Con subas, bajas y particularidades, la ansiedad nos atraviesa a casi todos. En especial en tiempos en que la pandemia y la crisis carcomen la confianza.
Muchas veces me pregunto cuáles son los límites de mi autoexigencia, al mismo tiempo que creo que no lo hago tan bien como me gustaría. Y pongo el foco en los resultados que no siempre llegan. Al menos no como lo he planificado.
Y, por supuesto, tampoco como “deberían” o dictan los mandatos de la sociedad exitosa, feliz y satisfecha.
Es ahí donde el respeto por mi proceso, mis tiempos y el modo en que me encuentro se desdibuja entre comparaciones, miedos y búsquedas imposibles de la receta justa, rápida y sencilla.
Y es entonces, con todas las resistencias que soy capaz de poner, cuando veo que nada logro desde mi ansiedad y rigidez, cuando vuelvo a mí para encontrar las respuestas. No es sencillo esquivar la vorágine, pero ver que no nos lleva a ningún lado puede ser una manera.
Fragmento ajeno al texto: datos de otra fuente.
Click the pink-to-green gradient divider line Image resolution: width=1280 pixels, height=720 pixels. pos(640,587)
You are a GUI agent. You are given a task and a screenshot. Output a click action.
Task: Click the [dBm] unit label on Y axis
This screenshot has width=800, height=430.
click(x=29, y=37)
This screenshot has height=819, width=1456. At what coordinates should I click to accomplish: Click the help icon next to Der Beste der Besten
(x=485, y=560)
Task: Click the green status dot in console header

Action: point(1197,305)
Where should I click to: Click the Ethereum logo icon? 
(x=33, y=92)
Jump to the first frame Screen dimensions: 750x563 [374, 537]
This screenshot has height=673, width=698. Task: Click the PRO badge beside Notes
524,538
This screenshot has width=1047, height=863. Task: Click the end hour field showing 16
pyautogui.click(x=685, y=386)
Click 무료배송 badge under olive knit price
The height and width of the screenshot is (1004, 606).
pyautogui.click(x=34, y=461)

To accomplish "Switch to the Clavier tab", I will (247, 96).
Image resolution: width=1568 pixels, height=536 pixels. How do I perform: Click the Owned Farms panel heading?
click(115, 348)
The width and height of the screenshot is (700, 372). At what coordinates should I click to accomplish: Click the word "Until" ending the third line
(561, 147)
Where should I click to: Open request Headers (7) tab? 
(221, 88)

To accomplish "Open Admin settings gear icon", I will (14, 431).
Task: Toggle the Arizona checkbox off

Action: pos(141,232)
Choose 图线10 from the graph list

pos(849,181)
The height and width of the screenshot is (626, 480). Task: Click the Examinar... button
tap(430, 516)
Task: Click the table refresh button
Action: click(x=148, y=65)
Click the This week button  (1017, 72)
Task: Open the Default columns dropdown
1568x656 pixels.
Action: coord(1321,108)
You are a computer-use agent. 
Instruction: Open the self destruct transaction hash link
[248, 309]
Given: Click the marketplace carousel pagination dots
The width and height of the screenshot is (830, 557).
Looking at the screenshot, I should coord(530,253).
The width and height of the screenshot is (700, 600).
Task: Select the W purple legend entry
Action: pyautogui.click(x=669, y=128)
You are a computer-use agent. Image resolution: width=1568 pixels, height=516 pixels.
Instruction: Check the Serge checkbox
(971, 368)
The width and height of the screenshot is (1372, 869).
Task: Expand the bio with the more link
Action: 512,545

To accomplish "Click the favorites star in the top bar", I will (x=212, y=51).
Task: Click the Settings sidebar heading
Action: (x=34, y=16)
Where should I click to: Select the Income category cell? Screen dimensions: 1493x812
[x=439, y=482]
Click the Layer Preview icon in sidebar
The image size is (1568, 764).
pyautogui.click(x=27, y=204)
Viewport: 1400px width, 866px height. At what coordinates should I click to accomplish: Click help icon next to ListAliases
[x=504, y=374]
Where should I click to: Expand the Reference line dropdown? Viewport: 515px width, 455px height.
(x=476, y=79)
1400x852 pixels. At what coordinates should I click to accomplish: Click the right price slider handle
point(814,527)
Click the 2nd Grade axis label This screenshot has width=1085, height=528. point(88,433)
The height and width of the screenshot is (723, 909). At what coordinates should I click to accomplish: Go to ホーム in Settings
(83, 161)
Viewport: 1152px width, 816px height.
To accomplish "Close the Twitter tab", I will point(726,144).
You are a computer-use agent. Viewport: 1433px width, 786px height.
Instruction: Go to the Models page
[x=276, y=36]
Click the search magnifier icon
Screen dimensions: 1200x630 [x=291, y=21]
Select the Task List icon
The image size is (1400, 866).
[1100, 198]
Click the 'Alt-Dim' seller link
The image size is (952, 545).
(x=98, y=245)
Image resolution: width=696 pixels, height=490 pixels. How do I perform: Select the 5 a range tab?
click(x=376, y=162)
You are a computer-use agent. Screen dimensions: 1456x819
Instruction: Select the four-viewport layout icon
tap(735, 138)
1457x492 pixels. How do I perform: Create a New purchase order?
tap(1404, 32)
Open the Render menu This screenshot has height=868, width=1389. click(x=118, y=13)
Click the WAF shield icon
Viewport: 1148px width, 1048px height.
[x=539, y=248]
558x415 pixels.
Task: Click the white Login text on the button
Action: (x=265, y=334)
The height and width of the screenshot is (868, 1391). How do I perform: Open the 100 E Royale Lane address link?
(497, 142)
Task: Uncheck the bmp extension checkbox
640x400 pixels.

Una forma de ejercitar la paciencia y la confianza (la fe, bah).
Porque allí la magia no tiene que ver con que los resultados lleguen sin esfuerzo y en un santiamén sino con recorrer el sendero para ver qué hay al final y atrevernos a disfrutar el trayecto o los aprendizajes; aunque vengan sin garantías de devolución.